Okay, I think by now we can all tell that I've never seen Capote. I was trying to fake this review, just like all of my Battlestar Galactica Reviews and that one for Huff... and that one I did for Six Feet Under! Folks, I-I-I-I don't even have CABLE!
I can't do that to this movie though. No... I'm turning over a new leaf. I'm going to go see Capote right now and report back to you folks.
Three Hours Later... ([Counting Drive Time!])!
Seriously, Capote was a very impressive movie, surprisingly well-rounded and pulling no punches in its frankness. Everyone (well, most everyone) has an idea who Truman Capote was, and what his accomplishments were, but few could expect such a deep depiction to appear on screen in 2005.
Phillip Seymour Hoffman brings us our title character in a performance that should be referenced in the Miriam-Webster entry for "acting"! And he's not alone. In a universally excellent cast, Hoffman leads a number of stand-outs from Catherine Keener as Nelle Harper Lee (Yep, yep, yep, yep, Harper "To Kill a Mockingbird" Lee!) to Bruce Greenwood as Truman's lover Jack Dunphy. Of course it takes a cast this good to pull off a movie this complex. Starting with the murders that led to the "Nonfiction Novel" In Cold Blood, Hoffman brings us through years of research and interviews that display fully formed the Capote no one in the 60's knew. Is this man desperate for the best story he can possibly tell? Is he trying to tell the full-fledged truth? Is he a caring friend? Is he the most selfish individual on the pock-marked face of the planet.
The answer... is yes. And that's the complexity of Capote! Observe...
Two young men kill an entire family (Defeo-style) in small-town Kansas one night, and Capote decides this is the story he wants to write about. Once he and Harper Lee charm their way into the life of Kansas Lawman Alvin Dewey (Chris Cooper), it's an almost easy ride into the lives of the killers, Perry Smith (Clifton Collins Jr.) and Richard Hickock (Mark Pellegrino).
Capote's unassuming and feminine simplicity, not to mention intelligence and charm, are used in full force to open virtually any door in his quest to get the story that becomes In Cold Blood. Whatever it takes to cozy up to the next chapter, be it a lie, a tear or a name-dropping story, he'll do it. But Hoffman (who also Executive Produced) and director Bennett Miller never really ask you to like Capote. In one scene he may tell the audience the truth, and in the next, tell a trusting character the biggest lie since Empire carpeted your home based on the self-same subject. He's a bigger liar than Joe Isuzu, but you might be charmed by the man as well. For all with all, he manages (over the next four years) to get the full story from the mouths of the killers.

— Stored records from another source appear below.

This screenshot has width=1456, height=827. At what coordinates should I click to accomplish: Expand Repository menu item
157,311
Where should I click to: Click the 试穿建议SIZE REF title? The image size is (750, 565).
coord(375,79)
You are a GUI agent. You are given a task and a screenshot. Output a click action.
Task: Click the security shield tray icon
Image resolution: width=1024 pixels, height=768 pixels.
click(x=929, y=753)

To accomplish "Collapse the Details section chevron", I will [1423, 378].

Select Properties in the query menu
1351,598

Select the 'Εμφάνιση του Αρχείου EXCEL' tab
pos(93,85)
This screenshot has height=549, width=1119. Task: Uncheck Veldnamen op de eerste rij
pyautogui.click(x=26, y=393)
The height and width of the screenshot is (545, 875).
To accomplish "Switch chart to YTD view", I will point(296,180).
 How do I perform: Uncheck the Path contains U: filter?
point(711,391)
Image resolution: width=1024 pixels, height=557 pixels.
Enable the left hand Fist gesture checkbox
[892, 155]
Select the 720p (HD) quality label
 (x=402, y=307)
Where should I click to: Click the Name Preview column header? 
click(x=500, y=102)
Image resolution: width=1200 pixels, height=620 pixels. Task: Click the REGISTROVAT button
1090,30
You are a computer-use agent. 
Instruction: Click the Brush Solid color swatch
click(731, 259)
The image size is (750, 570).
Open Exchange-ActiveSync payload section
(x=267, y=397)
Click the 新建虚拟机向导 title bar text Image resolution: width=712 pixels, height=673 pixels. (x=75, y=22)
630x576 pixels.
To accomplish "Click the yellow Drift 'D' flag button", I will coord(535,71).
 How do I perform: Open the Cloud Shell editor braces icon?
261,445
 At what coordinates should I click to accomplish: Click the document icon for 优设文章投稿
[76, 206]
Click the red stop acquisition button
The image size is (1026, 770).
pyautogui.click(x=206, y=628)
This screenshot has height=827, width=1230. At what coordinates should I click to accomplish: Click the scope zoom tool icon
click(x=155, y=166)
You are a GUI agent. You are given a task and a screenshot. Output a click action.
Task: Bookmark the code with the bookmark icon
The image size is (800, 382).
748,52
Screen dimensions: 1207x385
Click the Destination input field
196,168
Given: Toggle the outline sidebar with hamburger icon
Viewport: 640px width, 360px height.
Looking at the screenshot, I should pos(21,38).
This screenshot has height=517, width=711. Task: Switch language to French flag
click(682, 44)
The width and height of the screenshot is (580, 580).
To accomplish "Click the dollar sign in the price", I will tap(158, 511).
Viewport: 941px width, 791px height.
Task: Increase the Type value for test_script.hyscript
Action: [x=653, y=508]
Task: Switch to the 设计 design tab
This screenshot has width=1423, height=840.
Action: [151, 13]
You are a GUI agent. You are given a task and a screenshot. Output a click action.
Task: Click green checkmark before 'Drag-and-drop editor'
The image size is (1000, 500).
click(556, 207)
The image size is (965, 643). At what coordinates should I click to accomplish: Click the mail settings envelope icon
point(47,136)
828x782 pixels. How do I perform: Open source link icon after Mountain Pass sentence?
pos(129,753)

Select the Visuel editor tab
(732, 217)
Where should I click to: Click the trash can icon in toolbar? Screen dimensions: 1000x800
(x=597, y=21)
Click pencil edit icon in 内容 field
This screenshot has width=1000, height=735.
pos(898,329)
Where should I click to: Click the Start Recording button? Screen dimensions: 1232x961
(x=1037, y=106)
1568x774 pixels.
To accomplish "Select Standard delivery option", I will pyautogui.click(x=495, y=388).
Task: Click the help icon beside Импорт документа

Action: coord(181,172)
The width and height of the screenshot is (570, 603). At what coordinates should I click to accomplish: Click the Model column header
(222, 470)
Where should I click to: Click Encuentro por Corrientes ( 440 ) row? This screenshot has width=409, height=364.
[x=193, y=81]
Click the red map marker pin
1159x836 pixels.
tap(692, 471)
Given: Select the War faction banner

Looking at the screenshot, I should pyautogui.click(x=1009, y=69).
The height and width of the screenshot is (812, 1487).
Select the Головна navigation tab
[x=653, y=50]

While everyone in this film is fantastic, if Hoffman has anyone close to him here it's Collins' remorseful and introspective killer. It's fully worth your time just to see the alone time in that death-row cell. A real bond is formed between Capote and Smith, even as it's clear that Smith is little more than a paycheck to the journalist. Saddest of all, Capote's friends and lovers know it without question. Does Smith figure it out? It's amazing to check out for yourself. Just when it becomes overly touching, one of old "Truman"'s lies makes the audience shake their heads and laugh nervously... but it's all in the name of writing one of the greatest books of all time. He knows it too, and he won't let the audience forget it. Where the film goes from merely great to absolutely fascinating is the point at which Capote's morality catches up with him, and he writhes in his intelligent confusion.
It's really something to see, but could scarcely be this good without the skills of Phillip Seymour Hoffman in the lead role. The man is incredible here, fully becoming Truman Capote and shedding every shred of the Hoffman we know from other films. He may be arrogant one moment, charming the next, brutal the next and remorseful the next, but somehow Hoffman makes Capote a consistent character and every change is believable.
The film could survive on the acting alone, as I said, however the directing is superb and balanced and the writing by Dan Futterman (based on the book by Gerald Clarke) is more brutally honest than the True Man himself ever was. Capote is not to be missed, and fully worth the full rating of Five Stars. There is most certainly cold blood here, but probably not where you would expect to find it. I do recommend you look however. Now if you'll excuse me, it's time to close. See, I've been offered free passes to a special screening of The Sentinel, and I'll be hanging out with the cast afterw-... okay, I'm full of crap again, damn it! Phillip just made it look so easy. See you in the next reel. Truly!